Now I need to read up more on how vllm works because the model sometimes starts spewing long lists of related names and adjectives, I've probably messed something up.

msfjarvis

What kind of models are you running on a 3090? I was under the impression that most useful models need at least 48 to 64 gigs of VRAM to run properly, hence the popularity of Apple M-series chips in the space due to their integrated memory design.
- ocramz
  
  Qwen3.6-27B-MTP quantized at Q5_K_M, which comes in at about 19GB VRAM
  
  and they observe 32 tokens/s inference rate on the V100. So by fitting a model with more bits per weight, the 3090 might even produce better quality (at ~10x the price of the aftermarket datacenter-grade stuff)
  - msfjarvis
    
    Qwen3.6-27B-MTP quantized at Q5_K_M [...] they observe 32 tokens/s inference rate
    
    Wow, that's pretty good.
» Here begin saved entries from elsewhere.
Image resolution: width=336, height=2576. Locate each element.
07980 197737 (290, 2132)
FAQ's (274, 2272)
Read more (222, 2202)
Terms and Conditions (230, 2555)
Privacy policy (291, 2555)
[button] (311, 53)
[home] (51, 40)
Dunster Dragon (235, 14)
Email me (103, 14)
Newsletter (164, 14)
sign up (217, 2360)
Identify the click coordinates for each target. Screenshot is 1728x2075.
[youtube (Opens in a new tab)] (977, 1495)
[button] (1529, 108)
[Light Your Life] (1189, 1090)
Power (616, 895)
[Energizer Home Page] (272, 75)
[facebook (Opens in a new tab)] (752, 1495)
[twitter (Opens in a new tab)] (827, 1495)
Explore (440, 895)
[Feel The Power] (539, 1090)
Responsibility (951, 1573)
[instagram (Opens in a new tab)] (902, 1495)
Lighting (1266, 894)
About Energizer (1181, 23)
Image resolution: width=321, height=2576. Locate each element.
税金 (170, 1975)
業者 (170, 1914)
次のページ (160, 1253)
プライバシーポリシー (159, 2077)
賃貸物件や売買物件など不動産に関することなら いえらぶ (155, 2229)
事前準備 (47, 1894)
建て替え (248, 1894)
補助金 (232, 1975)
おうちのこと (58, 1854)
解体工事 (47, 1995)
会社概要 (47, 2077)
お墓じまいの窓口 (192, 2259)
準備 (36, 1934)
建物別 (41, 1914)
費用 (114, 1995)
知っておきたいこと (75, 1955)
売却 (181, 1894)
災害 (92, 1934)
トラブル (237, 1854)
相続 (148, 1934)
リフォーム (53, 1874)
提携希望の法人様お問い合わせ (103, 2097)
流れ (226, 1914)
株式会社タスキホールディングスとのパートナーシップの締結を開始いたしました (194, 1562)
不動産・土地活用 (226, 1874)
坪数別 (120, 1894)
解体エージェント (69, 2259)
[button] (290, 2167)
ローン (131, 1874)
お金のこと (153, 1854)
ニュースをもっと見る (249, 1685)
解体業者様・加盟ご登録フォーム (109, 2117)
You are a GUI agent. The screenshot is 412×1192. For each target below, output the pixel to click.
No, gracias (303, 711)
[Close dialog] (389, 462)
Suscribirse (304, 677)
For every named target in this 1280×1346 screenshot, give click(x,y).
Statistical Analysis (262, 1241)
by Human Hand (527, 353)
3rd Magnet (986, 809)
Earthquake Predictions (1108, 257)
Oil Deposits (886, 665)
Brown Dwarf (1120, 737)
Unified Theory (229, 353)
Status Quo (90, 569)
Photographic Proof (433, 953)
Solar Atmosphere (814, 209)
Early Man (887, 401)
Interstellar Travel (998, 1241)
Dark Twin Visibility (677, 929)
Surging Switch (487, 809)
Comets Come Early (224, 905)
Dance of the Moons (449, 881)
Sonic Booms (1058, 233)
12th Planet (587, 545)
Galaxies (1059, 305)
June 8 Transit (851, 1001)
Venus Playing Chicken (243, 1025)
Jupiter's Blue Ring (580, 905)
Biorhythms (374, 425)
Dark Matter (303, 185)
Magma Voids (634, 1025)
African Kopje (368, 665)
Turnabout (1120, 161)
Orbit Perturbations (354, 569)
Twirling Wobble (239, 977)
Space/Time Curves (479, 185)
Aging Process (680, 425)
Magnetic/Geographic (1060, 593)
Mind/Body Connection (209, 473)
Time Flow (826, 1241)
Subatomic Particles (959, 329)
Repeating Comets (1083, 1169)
My experience with older Qwen models was much worse but I think I didn't use the right variant since there were so many on Hugging Face. Could I trouble you for a link to the version you're running? Thanks!
    
    ocramz
    
    could be this one? https://huggingface.co/unsloth/Qwen3.6-27B-MTP-GGUF
  - lor_louis
    
    I followed unsloths' tutorial to get qwen 3.6 working pretty well, I already had a 3090 for gaming so the second OEM I got for cheap (ish) lets me run K_XL versions of Q5 and I wanted to investigate Q6 and Q8 this weekend
- ocramz
  
  they also come pre-packaged for that matter, but "3 months manufacturer warranty" and off you go :
  
  https://www.ebay.com/itm/297819576914?_skw=Tesla+V100+SXM2+16GB%5C&itmmeta=01KSZ34MHVY4GWY9AJ3JW9V594&hash=item45576e1a52:g:kuUAAeSw0lVp946F&itmprp=enc%3AAQALAAAA8GfYFPkwiKCW4ZNSs2u11xAvcd881EUrq8Wfyf%2FskKSleHGaA6tHR1zTm7pRZJ1zt3OO%2F5UH8lMPUXjqHIzW4mICUYuPLqiDyxont6TWeF%2FvOtrcT30y3XD6YiQsJUpKU9Ph%2F9wQ6h0eglYNE5cjJSWlYz3BHoMdcT7QfPQM%2FAC0oPN1V62RYfC1lK7W7mNMwluDbU2zZJVNa%2BHG%2BlMFKz09yyMAViypQ8MIq1vpYt6x3dMPp9kasxvv7FfZbOrv0ByUFGP44yIdW%2FUlNZPoBOh0K9BcjVfzba7uITbmy0uQHYeCT9IUK19C%2B9Asz52pIg%3D%3D%7Ctkp%3ABk9SR4jJkuPPZw
  - nelson
    
    oh that is really tempting. I assume this doesn't have the fan hack the post here talks about.